BAB 61 ● MATI ?

2.3K 126 42
                                    

Pagi ini semua murid berkumpul di lapangan basket karena disuruh oleh kepala sekolah. Entah apa yang akan diumumkan oleh beliau, namun yang jelas sepertinya akan ada hal penting yanng akan disampaikan.

"Mau ada apa ya? kok kita dikumpul di lapangan?" cakap Endah sambil mengibas-ngibaskan tangannya karena cuaca memang lumayan terik.

"Gak tahu tuh, mungkin ada pengumungan libur panjang atau gak kita semua mau dibuburkan."
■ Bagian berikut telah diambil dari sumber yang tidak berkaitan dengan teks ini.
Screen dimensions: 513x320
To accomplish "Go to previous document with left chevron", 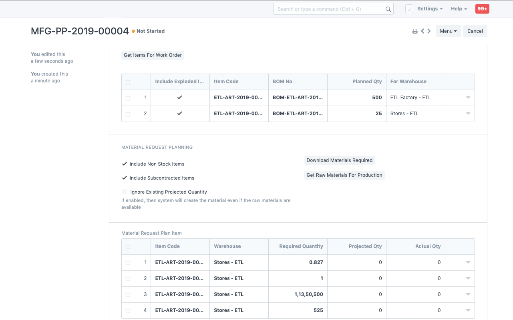I will click(422, 31).
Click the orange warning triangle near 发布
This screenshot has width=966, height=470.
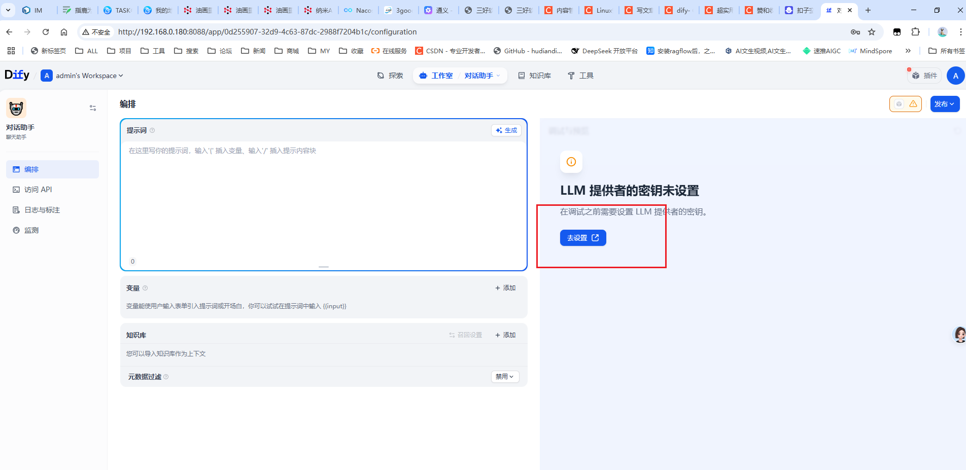913,103
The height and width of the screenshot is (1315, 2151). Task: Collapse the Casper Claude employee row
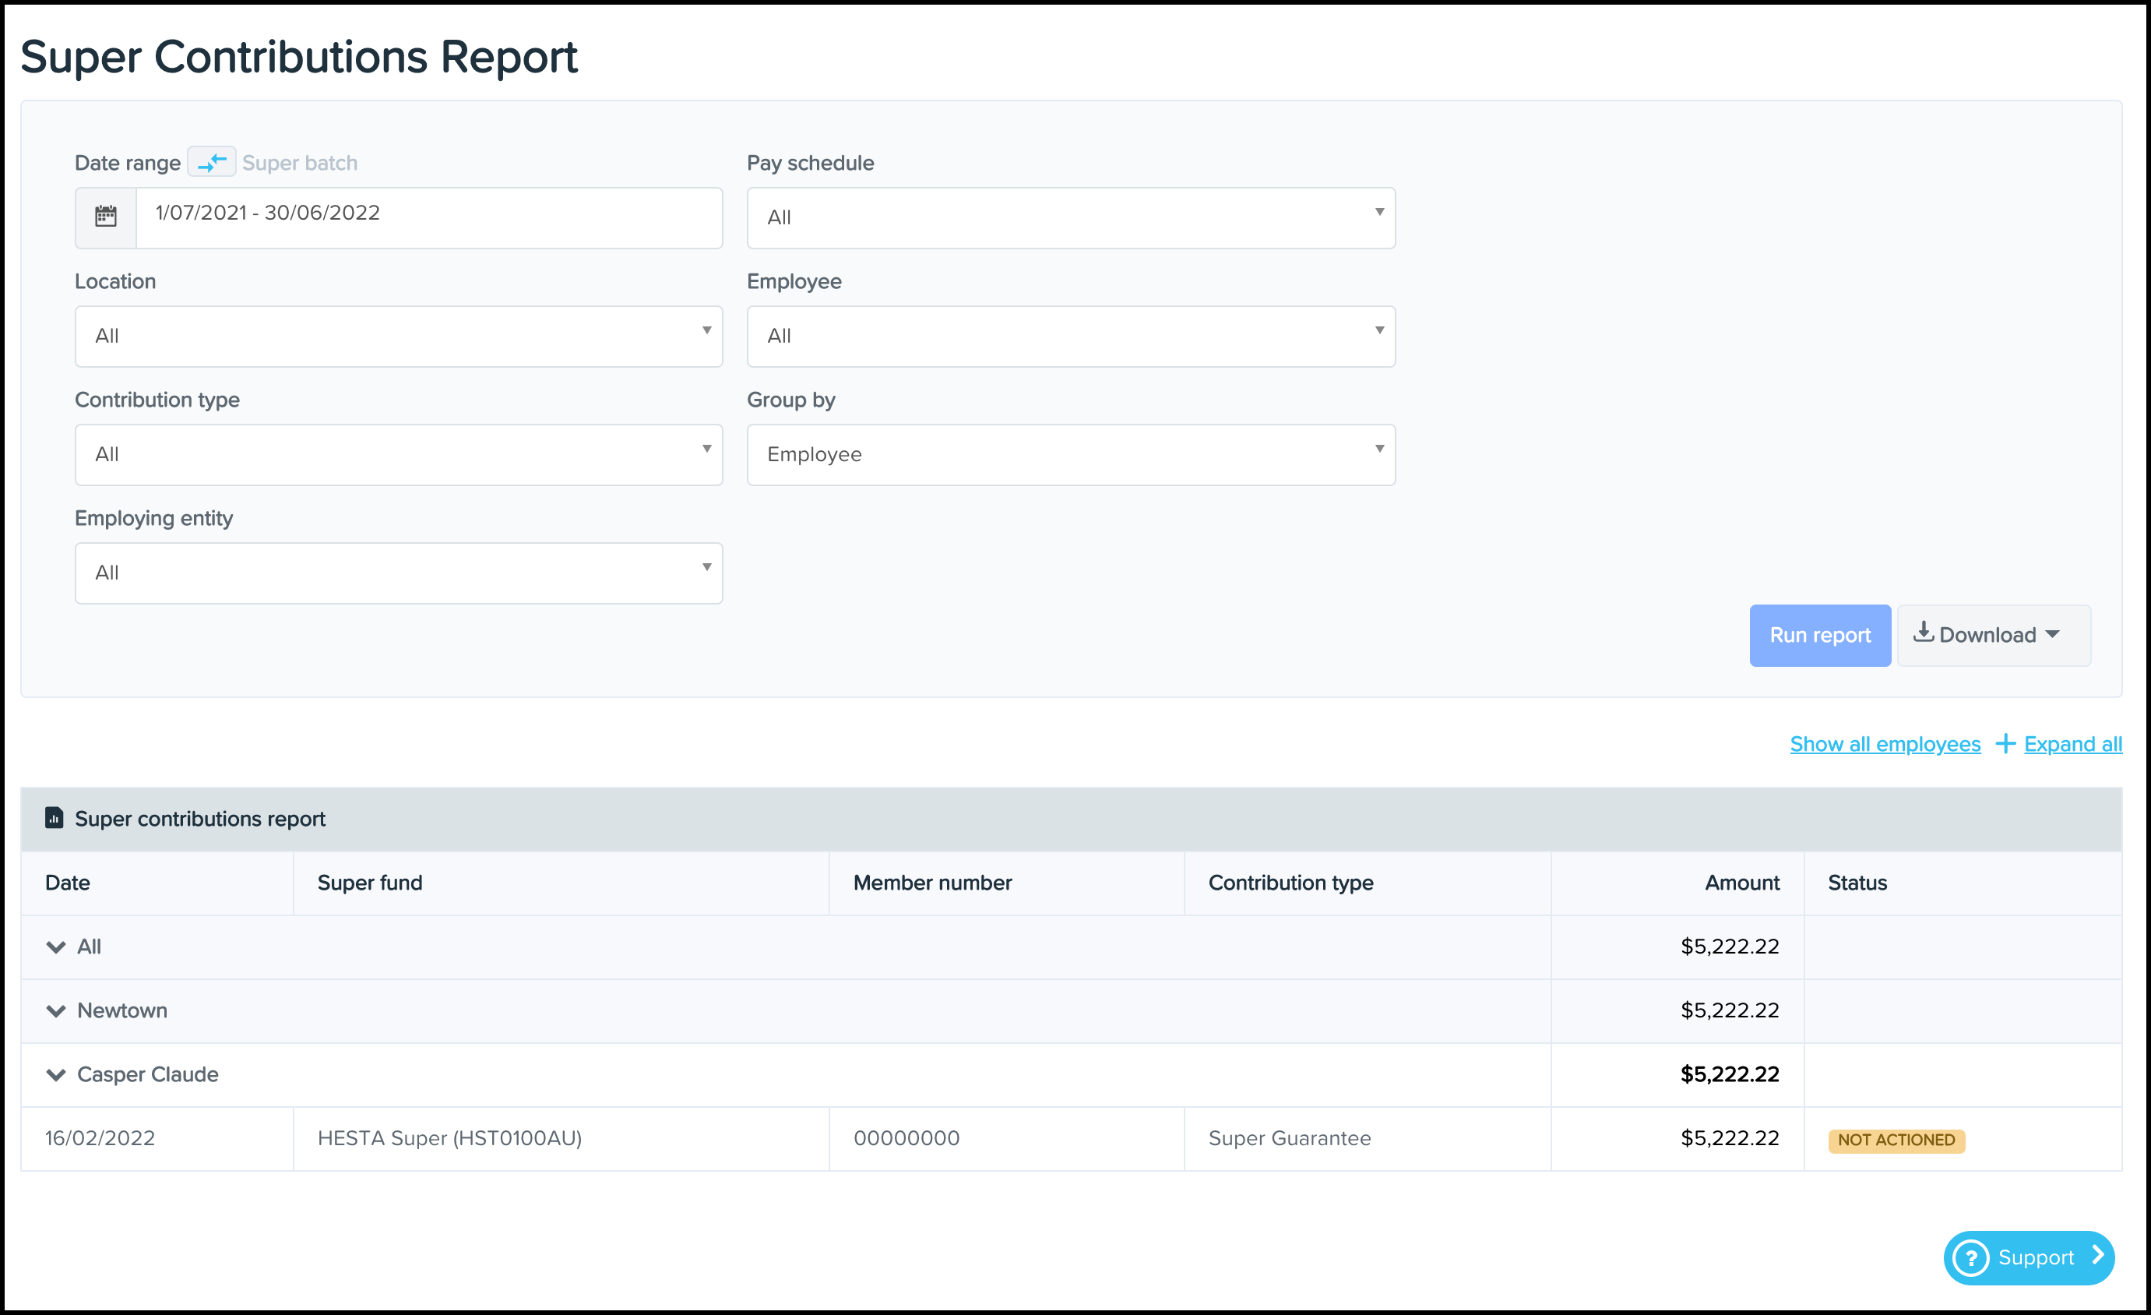pos(56,1074)
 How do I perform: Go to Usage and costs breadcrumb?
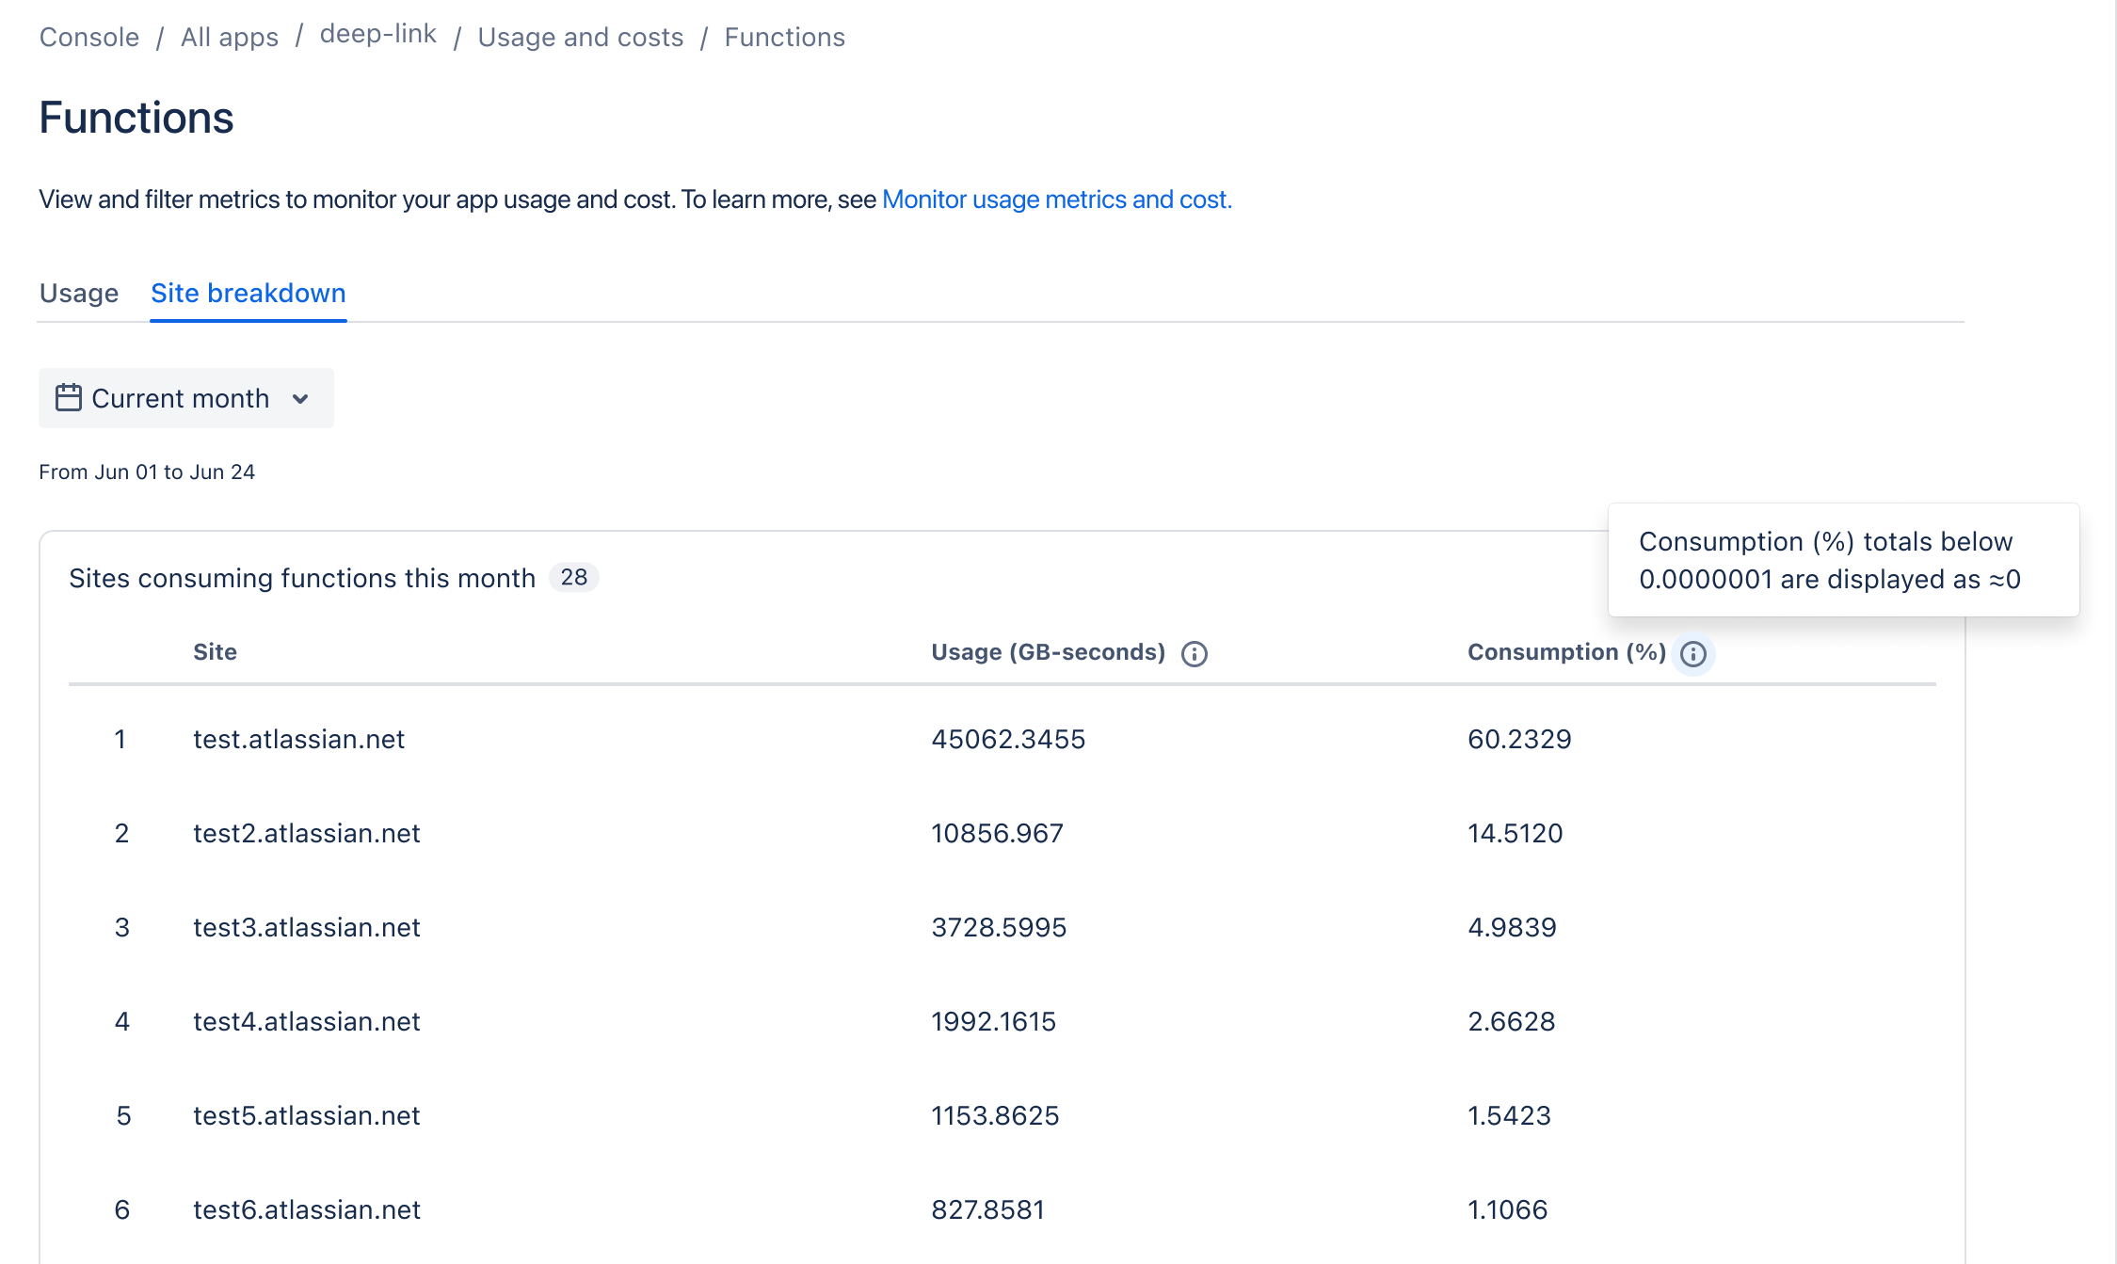point(580,37)
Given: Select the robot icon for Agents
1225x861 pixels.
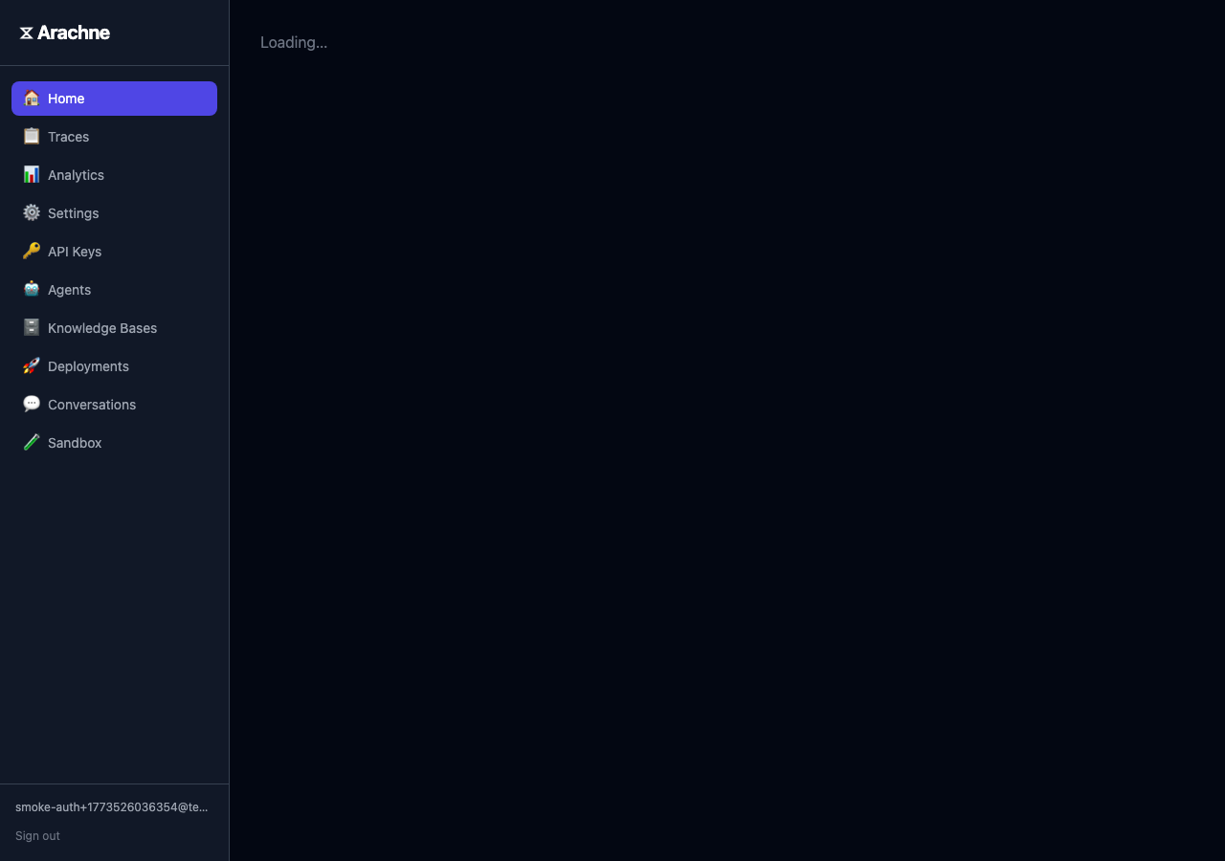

Rangga tampak berbinar ketika mendengar perkataan Dea. Bagi Rangga libur panjang, dibubarkan ketika mau ulangan dan jam kosong merupakan kenikmatan yang tiada tara. Bahagianya itu kayak dapat hadiah dari doi, bahkan lebih. Dan semoga saja hari ini benar-benar akan dibubarkan karena jam ketiga nanti Bu Siti akan mengadakan ulangan lanjutan dari bab satu sampai empat. Rangga menjadi bingung kalau Bu Siti itu sebenarnya Guru Matematika atau Firaun, maklum saja dia itu sangat kejam dan tidak ada kata ampun.

"Tapi menurut gue kayaknya gak bakalan dibubarkan deh," ucap Kevin dengan yakin.

"Yah kalo gitu gue merasa sedih dong," tutur Rangga sambil memonyongkan bibirnya,  "nanti siang 'kan mau ada ulangan matematika dan pastinya otak gue bakalan pecah berkeping-keping. Gimana yah caranya buat gak ulangan matematika?"

"Kita culik aja Bu Siti atau gak kita bunuh aja. Pasti kita bakalan terbebas dari ancaman matematika yang mematikan iti." Ceplos Enyong dengan muka polos dan sok tahu.

"Ya kali ah di bunuh, entar kalo gentayangan gimana?" Rangga tampak mendelik matanya bercanda. Meledek gadis dihadapannya yang barusan mengatakan guru killer-nya meninggal. Tapi gak papa juga sih. Dasar murid durjana.

"Assalamu'alaikum warrahmatullahi wabarakatuh." Suara salam terdengar menggema dan membuat semua orang yang mendengarnya seketika terdiam serta memerhatikannya dengan fokus. Dia adalah Kepala Sekolah SMA Jaya Bangga yang sangat dicintai oleh para penghuni sekolah ini. Sifatnya yang keras dan amat bengis membuatnya semakin dicintai.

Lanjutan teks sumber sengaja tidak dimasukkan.